- **What you have to do**: Render every line of the listing below as a JSON array of strings, one string per line, and omit the blank lines.

- **Information provided**:

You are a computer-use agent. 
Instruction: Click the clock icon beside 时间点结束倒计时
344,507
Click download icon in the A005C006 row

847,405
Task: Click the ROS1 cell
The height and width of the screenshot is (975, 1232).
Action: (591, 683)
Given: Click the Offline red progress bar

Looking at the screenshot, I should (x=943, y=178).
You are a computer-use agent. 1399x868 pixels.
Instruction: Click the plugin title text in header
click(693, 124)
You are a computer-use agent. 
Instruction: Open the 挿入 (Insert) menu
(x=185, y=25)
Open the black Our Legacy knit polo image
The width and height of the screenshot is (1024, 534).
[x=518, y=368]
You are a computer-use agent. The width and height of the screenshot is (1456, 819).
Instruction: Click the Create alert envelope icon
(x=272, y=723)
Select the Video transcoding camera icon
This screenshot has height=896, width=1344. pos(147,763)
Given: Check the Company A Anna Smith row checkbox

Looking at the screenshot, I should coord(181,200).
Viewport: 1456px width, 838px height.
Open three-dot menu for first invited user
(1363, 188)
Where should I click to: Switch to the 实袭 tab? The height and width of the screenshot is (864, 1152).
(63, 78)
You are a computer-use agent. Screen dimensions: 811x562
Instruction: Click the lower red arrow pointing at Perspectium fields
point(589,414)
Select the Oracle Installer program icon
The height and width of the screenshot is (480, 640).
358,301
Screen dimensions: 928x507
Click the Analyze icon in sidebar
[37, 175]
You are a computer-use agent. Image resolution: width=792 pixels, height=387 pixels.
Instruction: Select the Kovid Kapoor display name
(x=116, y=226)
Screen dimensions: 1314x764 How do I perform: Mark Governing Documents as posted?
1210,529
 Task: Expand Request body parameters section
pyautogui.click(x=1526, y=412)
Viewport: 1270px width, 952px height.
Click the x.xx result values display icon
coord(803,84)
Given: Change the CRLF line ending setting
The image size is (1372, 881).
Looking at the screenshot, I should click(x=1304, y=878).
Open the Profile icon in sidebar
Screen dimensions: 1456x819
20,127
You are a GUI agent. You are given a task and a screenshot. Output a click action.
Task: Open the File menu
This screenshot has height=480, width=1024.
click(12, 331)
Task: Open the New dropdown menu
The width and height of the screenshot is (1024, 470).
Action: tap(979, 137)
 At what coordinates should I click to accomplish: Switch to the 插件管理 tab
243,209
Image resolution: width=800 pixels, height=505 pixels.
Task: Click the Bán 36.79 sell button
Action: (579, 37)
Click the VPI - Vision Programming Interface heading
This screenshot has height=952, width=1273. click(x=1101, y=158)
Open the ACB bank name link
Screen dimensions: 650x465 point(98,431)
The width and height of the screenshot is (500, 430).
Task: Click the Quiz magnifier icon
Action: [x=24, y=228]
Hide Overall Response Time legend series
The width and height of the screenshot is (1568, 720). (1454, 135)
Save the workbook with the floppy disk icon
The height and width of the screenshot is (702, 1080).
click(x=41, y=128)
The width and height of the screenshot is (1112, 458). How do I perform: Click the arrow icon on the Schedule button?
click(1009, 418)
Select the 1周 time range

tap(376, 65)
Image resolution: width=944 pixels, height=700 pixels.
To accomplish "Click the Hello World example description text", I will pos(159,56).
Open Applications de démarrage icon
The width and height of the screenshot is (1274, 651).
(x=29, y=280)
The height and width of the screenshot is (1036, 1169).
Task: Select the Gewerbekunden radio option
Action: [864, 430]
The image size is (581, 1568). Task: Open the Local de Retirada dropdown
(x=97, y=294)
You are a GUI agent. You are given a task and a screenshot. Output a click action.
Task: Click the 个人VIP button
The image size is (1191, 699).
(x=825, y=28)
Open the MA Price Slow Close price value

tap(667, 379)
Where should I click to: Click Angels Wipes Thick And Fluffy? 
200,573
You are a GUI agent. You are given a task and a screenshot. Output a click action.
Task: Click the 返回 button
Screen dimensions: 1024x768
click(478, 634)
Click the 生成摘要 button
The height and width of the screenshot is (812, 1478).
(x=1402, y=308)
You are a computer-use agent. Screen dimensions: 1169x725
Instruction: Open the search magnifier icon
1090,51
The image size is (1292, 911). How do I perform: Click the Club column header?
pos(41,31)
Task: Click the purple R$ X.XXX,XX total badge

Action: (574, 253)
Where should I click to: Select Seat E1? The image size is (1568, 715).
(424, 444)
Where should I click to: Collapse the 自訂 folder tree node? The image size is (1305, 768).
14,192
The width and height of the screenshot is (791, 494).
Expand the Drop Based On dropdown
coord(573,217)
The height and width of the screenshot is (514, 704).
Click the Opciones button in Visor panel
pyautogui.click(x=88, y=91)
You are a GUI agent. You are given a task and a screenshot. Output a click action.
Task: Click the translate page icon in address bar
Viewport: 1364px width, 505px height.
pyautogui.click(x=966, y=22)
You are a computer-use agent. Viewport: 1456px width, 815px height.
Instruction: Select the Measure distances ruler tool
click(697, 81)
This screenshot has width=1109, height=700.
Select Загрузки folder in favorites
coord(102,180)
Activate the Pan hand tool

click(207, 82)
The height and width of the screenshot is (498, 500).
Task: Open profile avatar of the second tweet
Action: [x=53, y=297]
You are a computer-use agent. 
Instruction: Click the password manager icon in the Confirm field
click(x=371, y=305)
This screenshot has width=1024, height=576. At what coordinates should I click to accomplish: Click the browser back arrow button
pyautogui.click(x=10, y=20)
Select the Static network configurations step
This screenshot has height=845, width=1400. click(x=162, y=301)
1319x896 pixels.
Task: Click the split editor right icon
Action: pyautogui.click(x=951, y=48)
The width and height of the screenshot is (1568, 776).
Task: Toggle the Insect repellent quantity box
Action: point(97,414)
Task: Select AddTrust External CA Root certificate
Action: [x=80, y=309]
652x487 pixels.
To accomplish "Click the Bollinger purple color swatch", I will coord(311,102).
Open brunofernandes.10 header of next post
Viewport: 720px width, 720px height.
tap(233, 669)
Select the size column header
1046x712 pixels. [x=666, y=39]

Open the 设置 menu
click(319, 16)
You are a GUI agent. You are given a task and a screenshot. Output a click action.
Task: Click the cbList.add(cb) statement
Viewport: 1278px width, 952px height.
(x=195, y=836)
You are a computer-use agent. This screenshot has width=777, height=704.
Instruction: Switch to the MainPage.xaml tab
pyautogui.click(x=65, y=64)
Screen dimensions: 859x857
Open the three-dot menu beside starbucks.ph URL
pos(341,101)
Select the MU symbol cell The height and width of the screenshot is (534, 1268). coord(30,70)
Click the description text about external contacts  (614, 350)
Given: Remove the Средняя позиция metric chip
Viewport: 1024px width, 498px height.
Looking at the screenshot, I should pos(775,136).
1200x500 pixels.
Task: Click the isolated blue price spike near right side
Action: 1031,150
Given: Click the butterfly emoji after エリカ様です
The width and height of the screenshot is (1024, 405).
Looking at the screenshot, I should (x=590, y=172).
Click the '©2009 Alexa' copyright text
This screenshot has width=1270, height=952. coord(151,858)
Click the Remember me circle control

- **Answer in full**:
[
  "You are a computer-use agent. ",
  "Instruction: Click the clock icon beside 时间点结束倒计时",
  "344,507",
  "Click download icon in the A005C006 row",
  "847,405",
  "Task: Click the ROS1 cell",
  "The height and width of the screenshot is (975, 1232).",
  "Action: (591, 683)",
  "Given: Click the Offline red progress bar",
  "Looking at the screenshot, I should (x=943, y=178).",
  "You are a computer-use agent. 1399x868 pixels.",
  "Instruction: Click the plugin title text in header",
  "click(693, 124)",
  "You are a computer-use agent. ",
  "Instruction: Open the 挿入 (Insert) menu",
  "(x=185, y=25)",
  "Open the black Our Legacy knit polo image",
  "The width and height of the screenshot is (1024, 534).",
  "[x=518, y=368]",
  "You are a computer-use agent. The width and height of the screenshot is (1456, 819).",
  "Instruction: Click the Create alert envelope icon",
  "(x=272, y=723)",
  "Select the Video transcoding camera icon",
  "This screenshot has height=896, width=1344. pos(147,763)",
  "Given: Check the Company A Anna Smith row checkbox",
  "Looking at the screenshot, I should coord(181,200).",
  "Viewport: 1456px width, 838px height.",
  "Open three-dot menu for first invited user",
  "(1363, 188)",
  "Where should I click to: Switch to the 实袭 tab? The height and width of the screenshot is (864, 1152).",
  "(63, 78)",
  "You are a computer-use agent. Screen dimensions: 811x562",
  "Instruction: Click the lower red arrow pointing at Perspectium fields",
  "point(589,414)",
  "Select the Oracle Installer program icon",
  "The height and width of the screenshot is (480, 640).",
  "358,301",
  "Screen dimensions: 928x507",
  "Click the Analyze icon in sidebar",
  "[37, 175]",
  "You are a computer-use agent. Image resolution: width=792 pixels, height=387 pixels.",
  "Instruction: Select the Kovid Kapoor display name",
  "(x=116, y=226)",
  "Screen dimensions: 1314x764 How do I perform: Mark Governing Documents as posted?",
  "1210,529",
  " Task: Expand Request body parameters section",
  "pyautogui.click(x=1526, y=412)",
  "Viewport: 1270px width, 952px height.",
  "Click the x.xx result values display icon",
  "coord(803,84)",
  "Given: Change the CRLF line ending setting",
  "The image size is (1372, 881).",
  "Looking at the screenshot, I should click(x=1304, y=878).",
  "Open the Profile icon in sidebar",
  "Screen dimensions: 1456x819",
  "20,127",
  "You are a GUI agent. You are given a task and a screenshot. Output a click action.",
  "Task: Open the File menu",
  "This screenshot has height=480, width=1024.",
  "click(12, 331)",
  "Task: Open the New dropdown menu",
  "The width and height of the screenshot is (1024, 470).",
  "Action: tap(979, 137)",
  " At what coordinates should I click to accomplish: Switch to the 插件管理 tab",
  "243,209",
  "Image resolution: width=800 pixels, height=505 pixels.",
  "Task: Click the Bán 36.79 sell button",
  "Action: (579, 37)",
  "Click the VPI - Vision Programming Interface heading",
  "This screenshot has height=952, width=1273. click(x=1101, y=158)",
  "Open the ACB bank name link",
  "Screen dimensions: 650x465 point(98,431)",
  "The width and height of the screenshot is (500, 430).",
  "Task: Click the Quiz magnifier icon",
  "Action: [x=24, y=228]",
  "Hide Overall Response Time legend series",
  "The width and height of the screenshot is (1568, 720). (1454, 135)",
  "Save the workbook with the floppy disk icon",
  "The height and width of the screenshot is (702, 1080).",
  "click(x=41, y=128)",
  "The width and height of the screenshot is (1112, 458). How do I perform: Click the arrow icon on the Schedule button?",
  "click(1009, 418)",
  "Select the 1周 time range",
  "tap(376, 65)",
  "Image resolution: width=944 pixels, height=700 pixels.",
  "To accomplish \"Click the Hello World example description text\", I will pos(159,56).",
  "Open Applications de démarrage icon",
  "The width and height of the screenshot is (1274, 651).",
  "(x=29, y=280)",
  "The height and width of the screenshot is (1036, 1169).",
  "Task: Select the Gewerbekunden radio option",
  "Action: [864, 430]",
  "The image size is (581, 1568). Task: Open the Local de Retirada dropdown",
  "(x=97, y=294)",
  "You are a GUI agent. You are given a task and a screenshot. Output a click action.",
  "Task: Click the 个人VIP button",
  "The image size is (1191, 699).",
  "(x=825, y=28)",
  "Open the MA Price Slow Close price value",
  "tap(667, 379)",
  "Where should I click to: Click Angels Wipes Thick And Fluffy? ",
  "200,573",
  "You are a GUI agent. You are given a task and a screenshot. Output a click action.",
  "Task: Click the 返回 button",
  "Screen dimensions: 1024x768",
  "click(478, 634)",
  "Click the 生成摘要 button",
  "The height and width of the screenshot is (812, 1478).",
  "(x=1402, y=308)",
  "You are a computer-use agent. Screen dimensions: 1169x725",
  "Instruction: Open the search magnifier icon",
  "1090,51",
  "The image size is (1292, 911). How do I perform: Click the Club column header?",
  "pos(41,31)",
  "Task: Click the purple R$ X.XXX,XX total badge",
  "Action: (574, 253)",
  "Where should I click to: Select Seat E1? The image size is (1568, 715).",
  "(424, 444)",
  "Where should I click to: Collapse the 自訂 folder tree node? The image size is (1305, 768).",
  "14,192",
  "The width and height of the screenshot is (791, 494).",
  "Expand the Drop Based On dropdown",
  "coord(573,217)",
  "The height and width of the screenshot is (514, 704).",
  "Click the Opciones button in Visor panel",
  "pyautogui.click(x=88, y=91)",
  "You are a GUI agent. You are given a task and a screenshot. Output a click action.",
  "Task: Click the translate page icon in address bar",
  "Viewport: 1364px width, 505px height.",
  "pyautogui.click(x=966, y=22)",
  "You are a computer-use agent. Viewport: 1456px width, 815px height.",
  "Instruction: Select the Measure distances ruler tool",
  "click(697, 81)",
  "This screenshot has width=1109, height=700.",
  "Select Загрузки folder in favorites",
  "coord(102,180)",
  "Activate the Pan hand tool",
  "click(207, 82)",
  "The height and width of the screenshot is (498, 500).",
  "Task: Open profile avatar of the second tweet",
  "Action: [x=53, y=297]",
  "You are a computer-use agent. ",
  "Instruction: Click the password manager icon in the Confirm field",
  "click(x=371, y=305)",
  "This screenshot has width=1024, height=576. At what coordinates should I click to accomplish: Click the browser back arrow button",
  "pyautogui.click(x=10, y=20)",
  "Select the Static network configurations step",
  "This screenshot has height=845, width=1400. click(x=162, y=301)",
  "1319x896 pixels.",
  "Task: Click the split editor right icon",
  "Action: pyautogui.click(x=951, y=48)",
  "The width and height of the screenshot is (1568, 776).",
  "Task: Toggle the Insect repellent quantity box",
  "Action: point(97,414)",
  "Task: Select AddTrust External CA Root certificate",
  "Action: [x=80, y=309]",
  "652x487 pixels.",
  "To accomplish \"Click the Bollinger purple color swatch\", I will coord(311,102).",
  "Open brunofernandes.10 header of next post",
  "Viewport: 720px width, 720px height.",
  "tap(233, 669)",
  "Select the size column header",
  "1046x712 pixels. [x=666, y=39]",
  "Open the 设置 menu",
  "click(319, 16)",
  "You are a GUI agent. You are given a task and a screenshot. Output a click action.",
  "Task: Click the cbList.add(cb) statement",
  "Viewport: 1278px width, 952px height.",
  "(x=195, y=836)",
  "You are a computer-use agent. This screenshot has width=777, height=704.",
  "Instruction: Switch to the MainPage.xaml tab",
  "pyautogui.click(x=65, y=64)",
  "Screen dimensions: 859x857",
  "Open the three-dot menu beside starbucks.ph URL",
  "pos(341,101)",
  "Select the MU symbol cell The height and width of the screenshot is (534, 1268). coord(30,70)",
  "Click the description text about external contacts  (614, 350)",
  "Given: Remove the Средняя позиция metric chip",
  "Viewport: 1024px width, 498px height.",
  "Looking at the screenshot, I should pos(775,136).",
  "1200x500 pixels.",
  "Task: Click the isolated blue price spike near right side",
  "Action: 1031,150",
  "Given: Click the butterfly emoji after エリカ様です",
  "The width and height of the screenshot is (1024, 405).",
  "Looking at the screenshot, I should (x=590, y=172).",
  "Click the '©2009 Alexa' copyright text",
  "This screenshot has width=1270, height=952. coord(151,858)",
  "Click the Remember me circle control"
]